■インバウンド関連は空売りすべきだろうか?
インバウンドのうち特に注目されているのは中国人の爆買い需要である。
長期的に見て、中国人に限らず様々な外国人が日本に来てくれて、来日観光客は2020年まで増え続けていくと思われる。
だがこのところ、中国の上海総合指数を始め、中国市場は日を増して不安定化し、極端なボラティリティーの中で、財産を失う中国人投資家が出てきている。
日本に観光に来て、小売店で爆買いしてくれている彼らの多くは富裕層ではなく大部分は中間層である。
現在中国の中間層の多くが投資に積極的スタンスを取るようになっており、低所得者までも参加するようになっていた。(露天のバナナ売りまでも)
爆買いの原動力は中国株バブルであったのではなかろうか。
そして自己の資産が大きく毀損したときに海外旅行をして、なおかつ爆買いをするマインドが維持できるものだろうか。
おそらく中国人も含め外国人観光客が日本で落としてくれるお金はさしあたってはおそらく減る。
今回は中国人に限って、いくつかの統計データから中国株バブルとインバウンド消費を比較して見てみたいと思う。
■日中の統計データ
・日本政府観光局(JNTO) - 訪日外客数の動向 より 「国籍/月別 訪日外客数(2003年~2015年)」の中国人を抽出。
http://mcaf.ee/794s3(短縮アドレスで↑の伏字アドレスに飛びます。)
・中国結算(CSDC) - 资讯中心 > 市场数据 > 统计月报 より、毎月の「新开股票账户数」(≒口座開設数)および、「新增投资者数(万)」(≒投資家純増数)を抽出。
・上海総合指数(SSEC) 2008/01/31 ~ 2015/06/30 月足チャート(90月) より直近三年間の毎月の終値
そのついでに
・ドン.キホーテHD - 月次売上高速報 より直近三年間の毎月の全店売上高前年同月比
・メモ:本来であれば回転率、為替レート、それに中国人の旅客出国数も加味したいがそこまでやってない。
■分析結果
・口座数 ここ数年スポット的に口座開設数が増加するのはあったが、コンスタントに増加し始めるのは2014年6月~7月ごろから
・インバウンド 日本への中国人入国数が20万を超えるのは2014年7月。(2013年7月にも20万を達成しているが、その後もほとんど減少しないようになる点で2014年7月に注目した。)
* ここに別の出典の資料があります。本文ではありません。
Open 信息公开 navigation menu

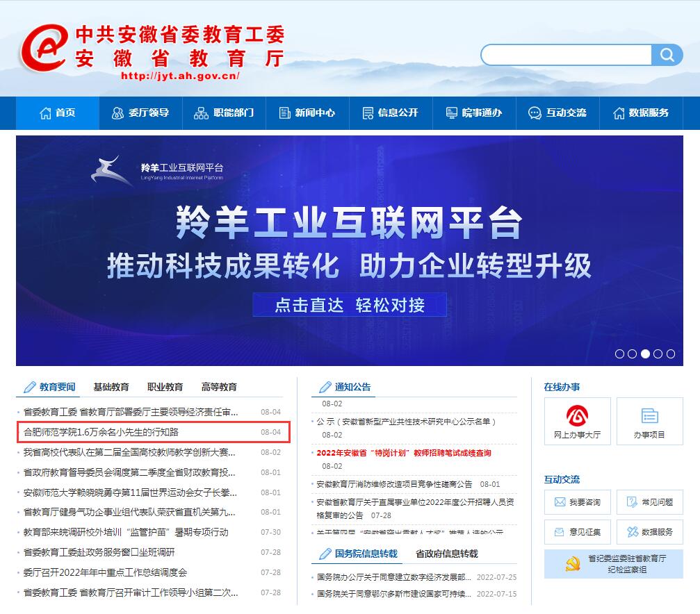pyautogui.click(x=391, y=113)
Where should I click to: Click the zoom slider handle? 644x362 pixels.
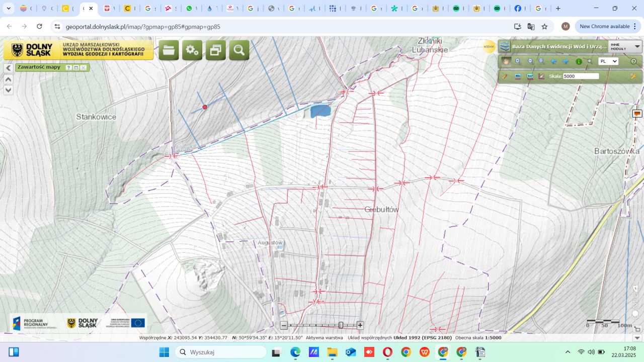point(341,325)
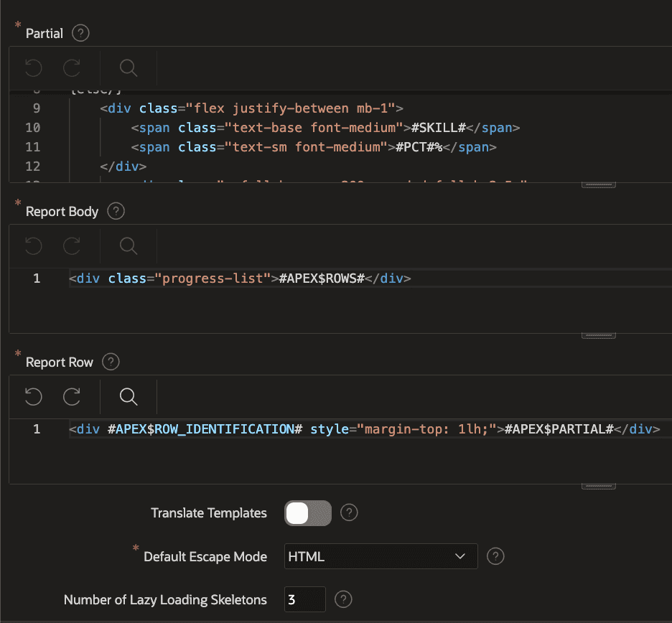Open the Default Escape Mode dropdown
Image resolution: width=672 pixels, height=623 pixels.
381,556
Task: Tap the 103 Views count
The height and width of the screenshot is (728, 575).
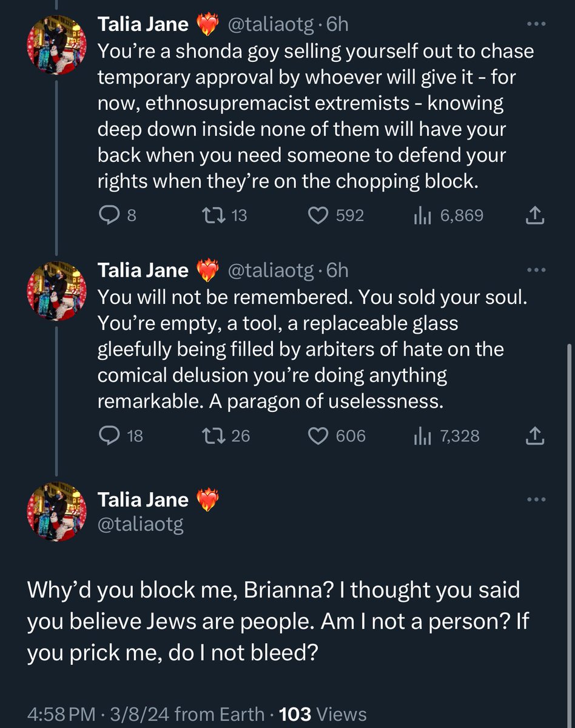Action: coord(323,715)
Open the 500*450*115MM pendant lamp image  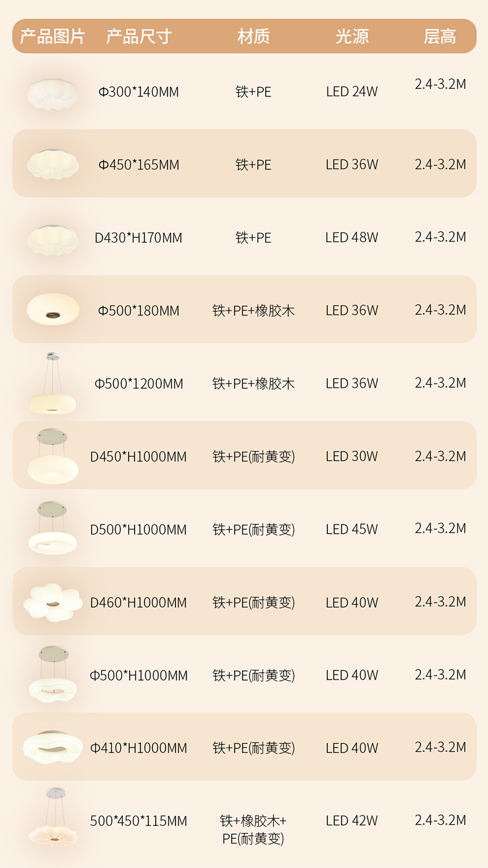pyautogui.click(x=53, y=818)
・上海総合指数 2014年7月から顕著に上昇を開始。
・ドンキの月次 全店前年同月比売上が110%に近くなるのは2014年3月の消費増税駆け込みを除けば、7月~8月頃から。
と、おおよそ相関性が見られる。
特に短期間での伸びがわかりやすいのが2014年と2015年の4月の比較である。
・2015年4月
中国人来日数405,800
上海指数4,441
口座開設数498
ドンキ前年同月比123.0%
・2014年4月
中国人来日数190,558
上海指数2,026
口座開設数34
ドンキ前年同月比101.8
■過度に期待されているドン・キホーテ
ドンキの株価の上昇は特に中国人をはじめとするインバウンドの爆買いが意識されたものだった。
「訪日外国人売上高比率、2020年に10%へ」というのが長期目標であり、実際すでに外国人売上高比率(特に中国人)との相関性は見えるものの、月次の客単価を極端に押し上げたりはできていない。
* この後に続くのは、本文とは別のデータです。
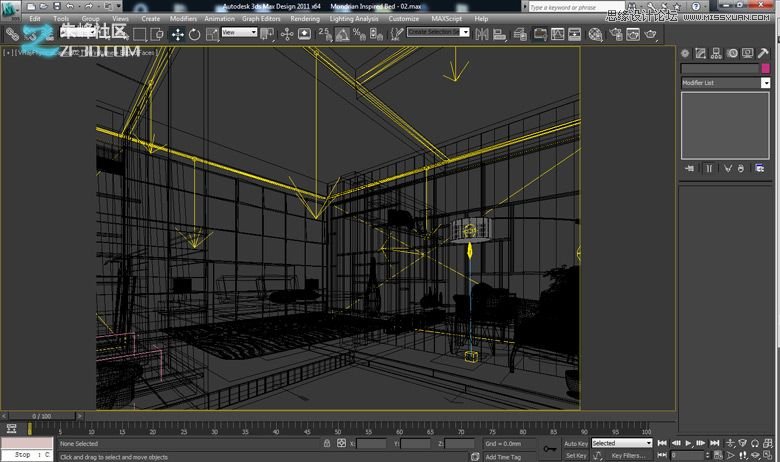
Task: Toggle Show End Result in modifier stack
Action: tap(708, 169)
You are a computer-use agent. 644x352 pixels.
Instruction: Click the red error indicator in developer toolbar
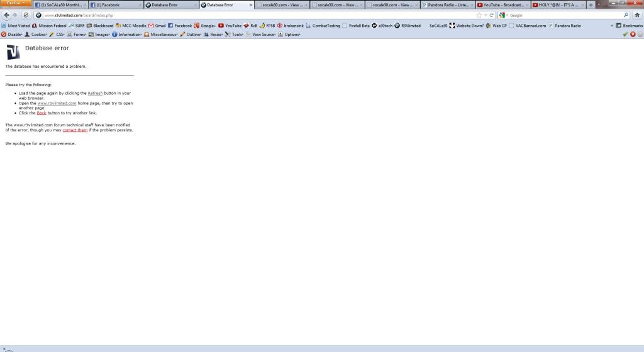click(x=633, y=35)
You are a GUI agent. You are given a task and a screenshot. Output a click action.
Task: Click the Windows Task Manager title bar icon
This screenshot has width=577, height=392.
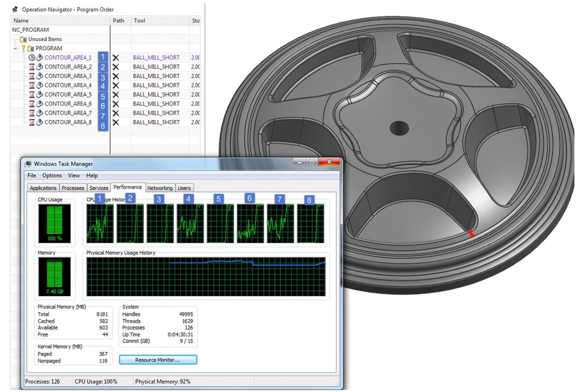(29, 164)
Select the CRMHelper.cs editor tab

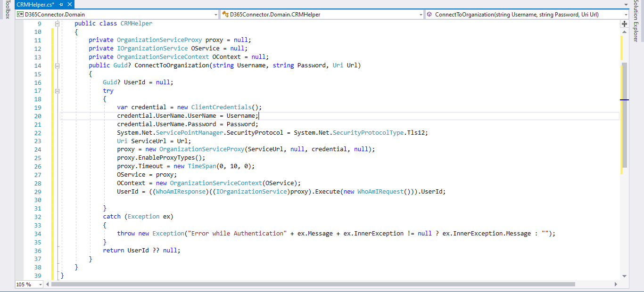coord(35,4)
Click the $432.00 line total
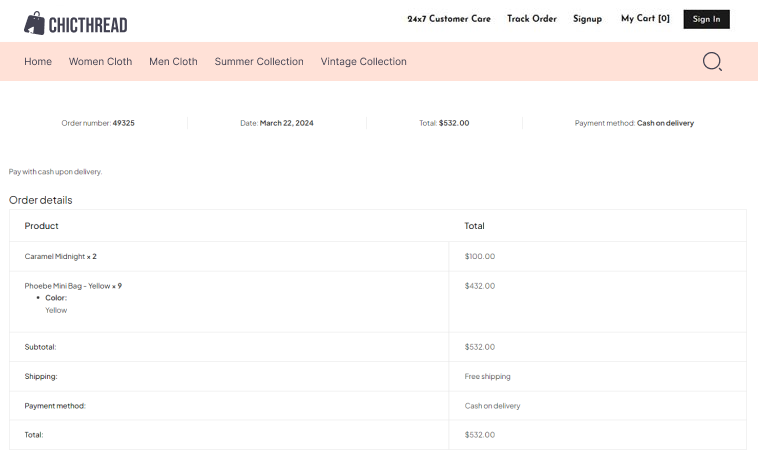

中国人観光客の客単価は爆発的に高いと思われるが、ドンキ月次で全体の平均客単価を極端に押し上げたりはしていない。
PBR(実績)4.4倍
PER(予想)37倍
という点からみても、評価がさすがに過大だと思える。
■私見
・インバウンドで上がった銘柄のうち小売は空売りやすい。
・インバウンド関連は多くが買超。
・少なからず機関のレーティングを超えている銘柄がある。
・ただしまもなく発表されるであろう6月の統計はいずれも良い数字が出ると思われる。
・特に現在は韓国のSARSの影響で韓国に行くはずだったツアーが日本に変更になるなど、プラス面もある。
・中国人の来日客は例年は7月~9月が一年で最も多いため今売ることが本当にベストなのかは不安がある。